Il consigliere regionale Joe Formaggio (Fdi) è stato accusato di aver compiuto atti molesti nei confronti di una collega, la leghista Milena Cecchetto, durante una pausa all’esterno dell’aula consiliare. Mentre si indaga per ricostruire la vicenda, il presidente del Consiglio regionale Roberto Ciambetti ha chiesto delucidazioni ai due capigruppo, Alberto Villanova (Lega) e Enoch Soranzo (FdI). Un fatto che è emerso proprio durante la Festa dell’8 marzo e che ha diviso il mondo politico.
“Ora speriamo che a prevalere non siano l’ipocrisia e le convenienze politiche – dicono Anna Lisa Nalin e Corrado Cortese, portavoce +Europa Veneto -. La voce di Milena Cecchetto, consigliera regionale della Lega, suona coraggiosa e liberatoria quando denuncia pubblicamente per molestie Joe Formaggio, consigliere regionale di Fratelli d’Italia. Diviene un tam tam mediatico che trafigge il Veneto. I due consiglieri fanno parte della stessa maggioranza che guida la Regione, entrambi vicentini, entrambi in precedenza sindaci, insomma due persone che si conoscono e hanno lavorato assieme nella politica per anni”.
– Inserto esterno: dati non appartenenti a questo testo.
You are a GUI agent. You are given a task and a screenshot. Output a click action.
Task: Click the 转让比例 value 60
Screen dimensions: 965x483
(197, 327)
“Esprimiamo con grande vicinanza tutta la nostra solidarietà alla consigliera regionale Cecchetto. Ci auguriamo per lei e per tutte le donne che ora rappresenta di continuare ad avere la forza che la contraddistingue. È necessario andare sino in fondo a questa intollerabile vicenda, scrivendo parole chiare sui fatti avvenuti che pongono una distanza siderale sulla parità tra uomo e donna nell’evoluto Veneto, e nell’Italia intera”.
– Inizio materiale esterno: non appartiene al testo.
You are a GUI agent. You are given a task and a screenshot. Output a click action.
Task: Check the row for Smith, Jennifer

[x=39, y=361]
“È accaduto l’impensabile: secondo le ferme dichiarazioni di Milena, Joe l’avrebbe molestata a margine di una seduta del Consiglio Regionale Veneto del 7 marzo, nel foyer di Palazzo Ferro Fini. Tutto avviene nelle istituzioni, pubblico, alla luce del sole. Gli accertamenti sono in corso, ma mai come in questo caso le parole sono pietre”, continuano da +Europa.
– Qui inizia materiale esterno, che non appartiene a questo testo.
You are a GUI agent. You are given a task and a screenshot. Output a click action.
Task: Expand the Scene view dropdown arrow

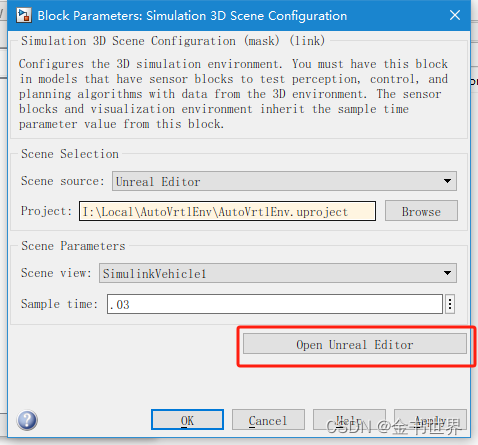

“Le ‘scuse’ a Milena da parte del consigliere regionale sono state imbarazzanti, peraltro tardive, riducendo il tutto a una ‘goliardata’ in modo riduttivo e offensivo, e secondo schemi di difesa purtroppo ben noti. Nel frattempo prendiamo atto che è arrivata la sospensione di Formaggio da parte del suo partito. Ieri il presidente Zaia ha parlato di una non bella pagina per la Regione e di chiarimenti doverosi – concludono da +Europa -. Una ‘normalizzazione’ o una ‘banalizzazione’ di quanto avvenuto sarebbe la peggior risposta per i diritti delle donne e gli improrogabili passi che al riguardo la nostra società deve ancora compiere”.